Genetically, salivary amylase levels are influenced by individual copy number variation of the AMY1 gene, with salivary amylase concentrations positively correlated with the number of copies of AMY1.
The new studies investigated how individual differences in salivary amylase levels affect starch viscosity breakdown, and how this variation in the enzyme affects the perception of starch viscosity.
The results demonstrated that saliva containing high levels of amylase rapidly hydrolyzes a viscous starch solution.
By tracking the oral break down of starch, researchers found individuals with high amylase levels reported faster and more significant decreases in perceived starch viscosity than people with low salivary amylase levels.
They also observed that AMY1 copy number variations are a predictor of individual’s amount and activity of salivary amylase, and therefore ultimately determine the perceived rate of starch viscosity thinning.
Perception and preference
Dr Mandell explained that differences in starch perception due to variations in amylase are likely to affect consumers’ nutritional status by influencing their liking for, and thus their intake of starchy and starch-thickened foods.
“Foods with different starch levels will be perceived very differently by people as a function of how much salivary amylase they produce. What may seem like a thick and resistant pudding or starchy food to some may seem noticeably thin in the mouths of others,” said senior author Dr. Paul Breslin, also of the Monell Center.

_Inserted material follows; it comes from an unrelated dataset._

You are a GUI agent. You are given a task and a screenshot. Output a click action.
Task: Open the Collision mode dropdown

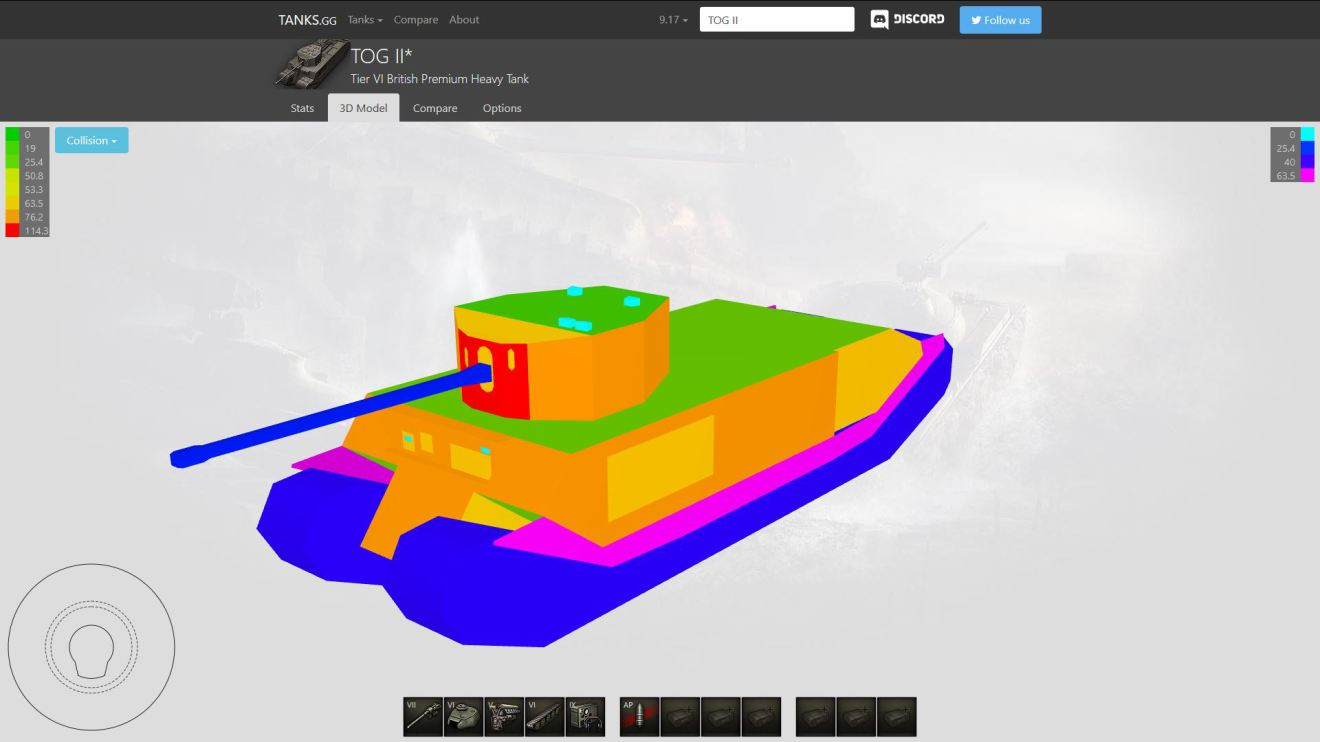tap(91, 141)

The researchers added that such findings may also extend to wider starch digestion and metabolism, and could ultimately provide insight into why some people develop metabolic diseases while others don’t.
“In today’s state of food excess and refined starch ingestion, it is possible that high levels of salivary amylase contribute to the risk of insulin resistance and non-insulin dependent diabetes,” said Mandel.
Source: PLoS ONE
Volume 5 Issue 10, doi: 10.1371/journal.pone.0013352
“Individual Differences in AMY1 Gene Copy Number, Salivary a-Amylase Levels, and the Perception of Oral Starch”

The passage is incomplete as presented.